In this article, we will take a look at the 15 Best Consistent Dividend Stocks to Buy Right Now.
According to an April 6 report by CNBC, if the Iran war drags on longer than expected, investors may want to look at defensive stocks that pay dividends, according to Jefferies. The market has seen-sawed, and oil prices have climbed since the conflict began on February 28. Stocks edged higher on April 6 as investors looked for signs of a possible ceasefire. All three major indexes broke their five-week losing streaks last week. At the same time, oil is still trading above $100 per barrel. US West Texas Intermediate futures were last above $112 per barrel, while Brent remained just below $110.
In this backdrop, Desh Peramunetilleke, head of the firm’s quantitative strategy, stayed focused on US defensive companies. He advised investors to consider firms with a market cap above $10 billion, dividend yields above 3%, and an EPS compound annual growth rate for 2026 to 2027 in the range of 0% to 10%. These companies also show high earnings certainty and a consistent dividend history, with cuts occurring less than once every four years. They generate positive free cash flow as well.
Given this, we will take a look at some of the best dividend stocks that offer consistent payouts.
Photo by Karolina Grabowska: https://www.pexels.com/photo/hands-holding-us-dollar-bills-4968630/
Our Methodology:
For this list, we identified dividend companies that have paid and increased dividends consistently for years. The companies are popular among hedge funds and analysts. We limited our final selection to companies that have recently reported noteworthy developments likely to impact investor sentiment.
Why are we interested in the stocks that hedge funds pile into? The reason is simple: our research has shown that we can outperform the market by imitating the top stock picks of the best hedge funds. Our quarterly newsletter’s strategy selects 14 small-cap and large-cap stocks every quarter and has returned 498.7% since May 2014, beating its benchmark by 303 percentage points (see more details here).
15. Old Republic International Corporation (NYSE:ORI)
Number of Hedge Fund Holders: 26
Old Republic International Corporation (NYSE:ORI) is one of the best dividend stocks to invest in.

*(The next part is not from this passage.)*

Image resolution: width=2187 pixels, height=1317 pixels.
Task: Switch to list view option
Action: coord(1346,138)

On April 6, Old Republic International Corporation (NYSE:ORI) said it is setting up a new operating company, Old Republic Property, Inc. The unit will focus on underwriting specialized property insurance products and will distribute them through a national retail broker network.
Patrick Hagerty will lead the business as President. He is a graduate of Villanova University and brings more than 20 years of experience in property underwriting and leadership. His background includes building underwriting teams with a strong focus on technical expertise, portfolio management, and long-term profitability. Craig R. Smiddy, Old Republic International’s President and Chief Executive Officer, made the following statement:
“Property insurance is a core line that aligns well with Old Republic’s long-standing strategy and focus on diversified growth in Specialty Insurance. Patrick’s leadership experience, underwriting discipline, and cultural fit, together with Old Republic’s brand, resources, and financial strength, position Old Republic Property to build a high-quality specialty franchise over time.”

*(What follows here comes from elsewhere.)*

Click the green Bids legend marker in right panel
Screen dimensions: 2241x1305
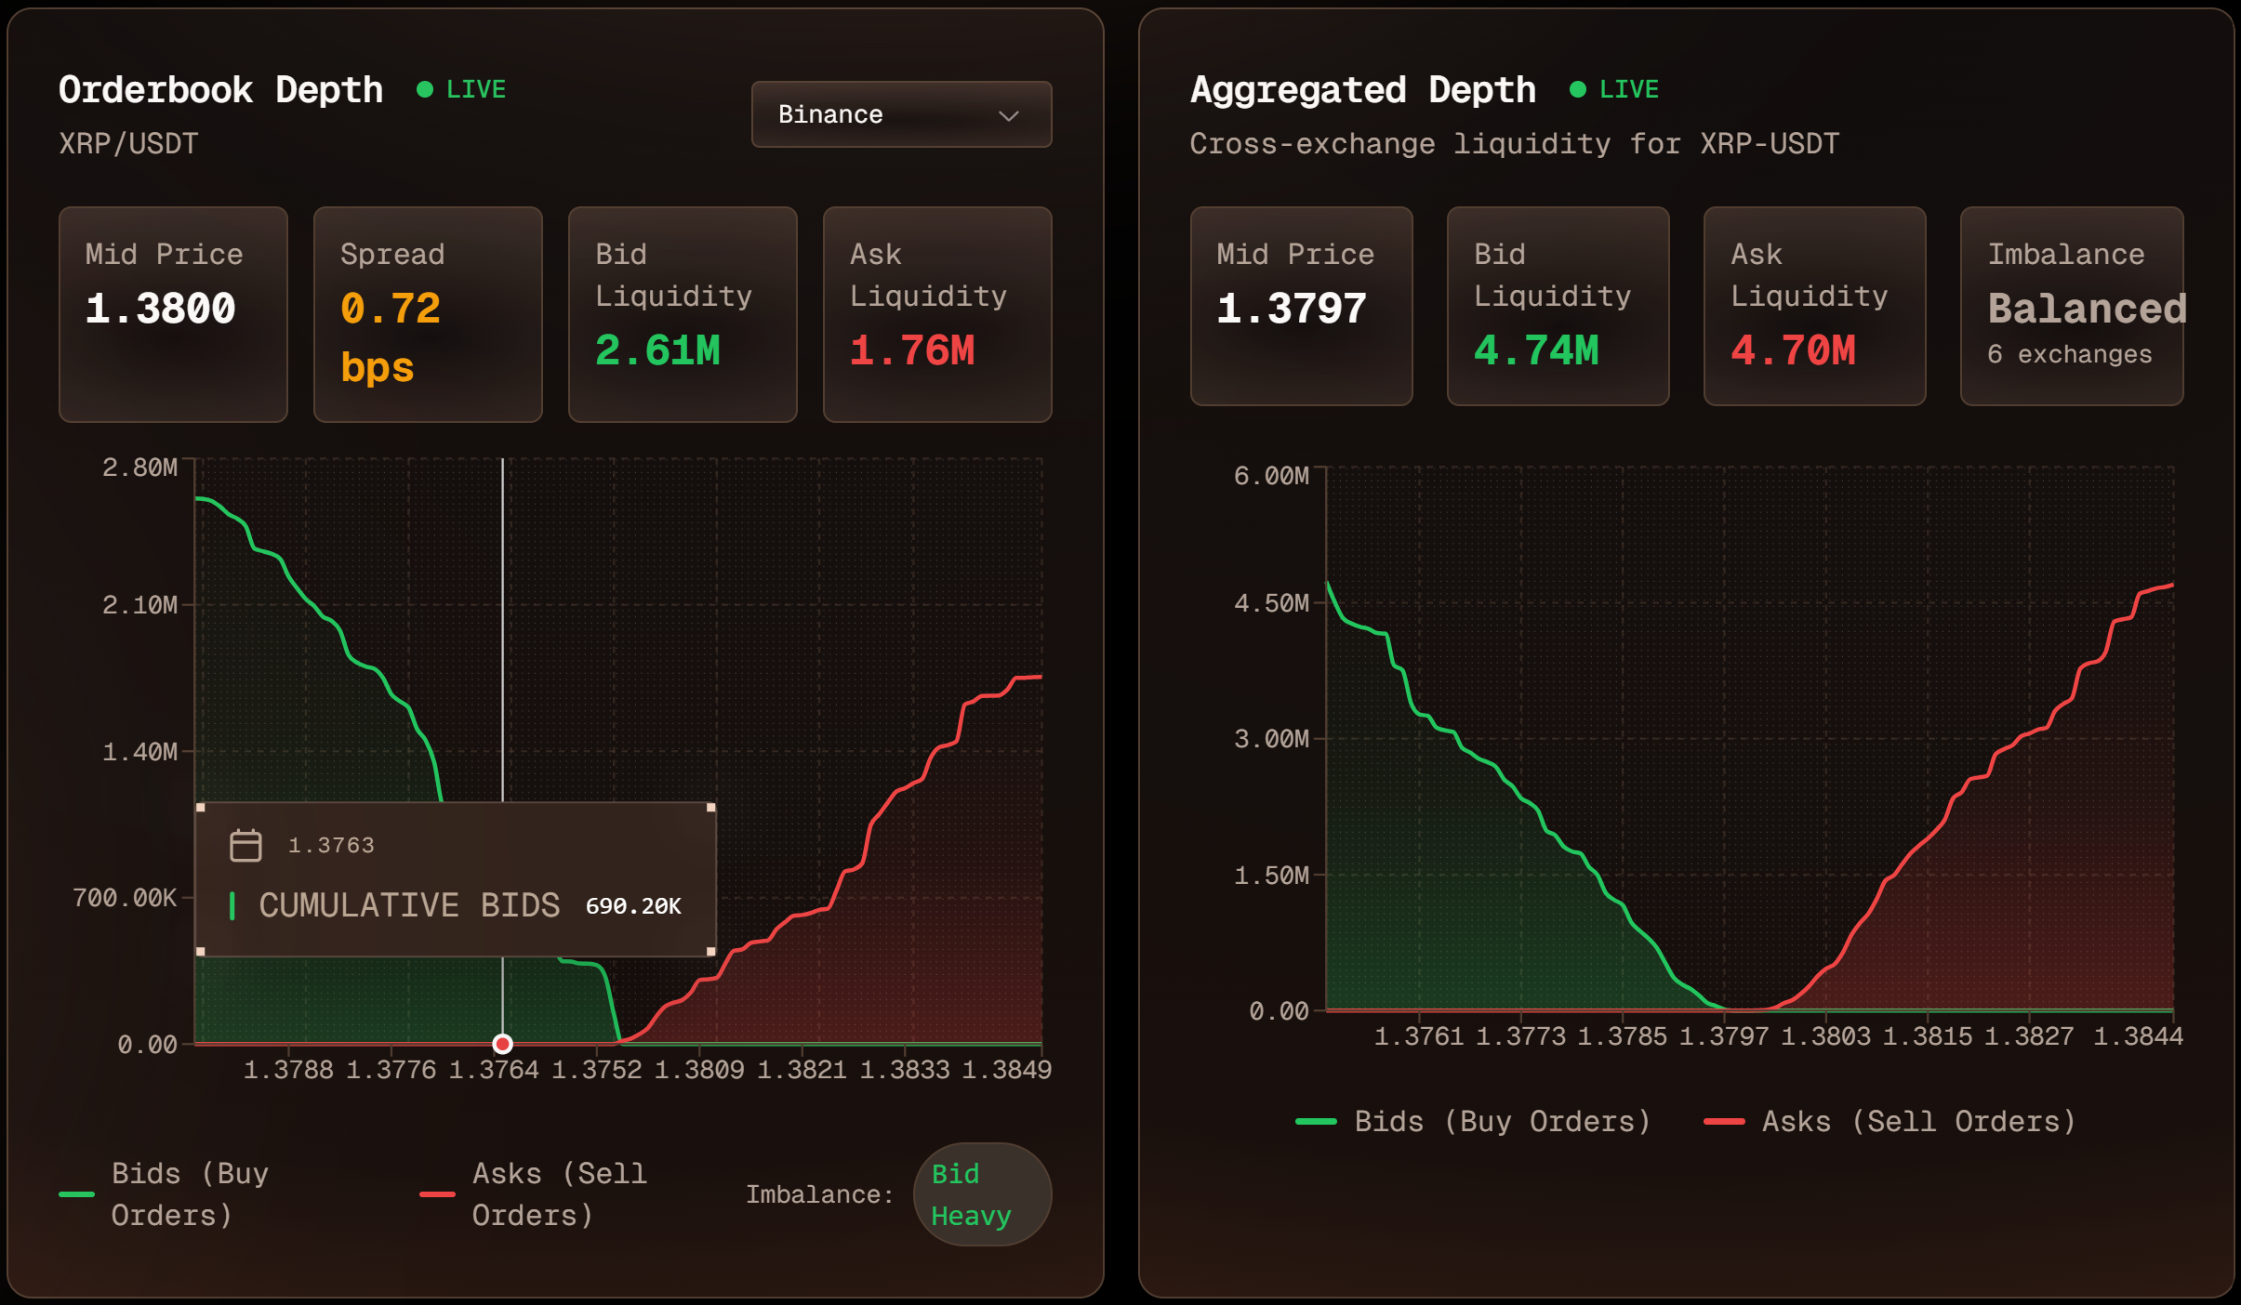pos(1315,1122)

Old Republic Property becomes the seventh specialty operating company the firm has launched since 2021. The move adds more depth, diversification, and underwriting capability to the Old Republic Specialty Insurance Group.
Old Republic International Corporation (NYSE:ORI) operates as a specialty insurer with a range of property and casualty and title insurance businesses. It functions as a holding company focused on insurance underwriting and related services.
14. Archer-Daniels-Midland Company (NYSE:ADM)
Number of Hedge Fund Holders: 39
Archer-Daniels-Midland Company (NYSE:ADM) is among the best dividend stocks to invest in.
On April 6, Jefferies raised its price recommendation on Archer-Daniels-Midland Company (NYSE:ADM) to $77 from $65. It reiterated a Hold rating on the shares. The firm sees Q1 as the low point. It expects Q1 EPS of 70c and EBITDA of $859M, both in line with consensus. It also believes higher crush margins and biofuel policy deferral margins should support Agriculture Services and Oilseeds starting in Q2. E15 and 45Z are expected to support growth in Carbohydrate Nutrition, though the extent of that growth remains unclear, the analyst said in a research note.
Earlier, on March 24, JPMorgan raised its price objective on Archer Daniels to $65 from $61 and maintained an Underweight rating. The firm lifted its estimates and targets across the agricultural products group, pointing to an improving industry backdrop. The Environmental Protection Agency’s proposed renewable volume obligations for 2026 would “mandate a significant step up” in biofuels mandates and are expected to take effect on January 1, the analyst said. JPMorgan believes demand pull, along with recent geopolitical disruptions, is pushing margins higher for biofuels producers and oilseed processors.
Archer-Daniels-Midland Company (NYSE:ADM) is a global agricultural supply chain manager and processor, supporting food production by linking local demand with global capabilities. It also provides nutrition solutions for both humans and animals.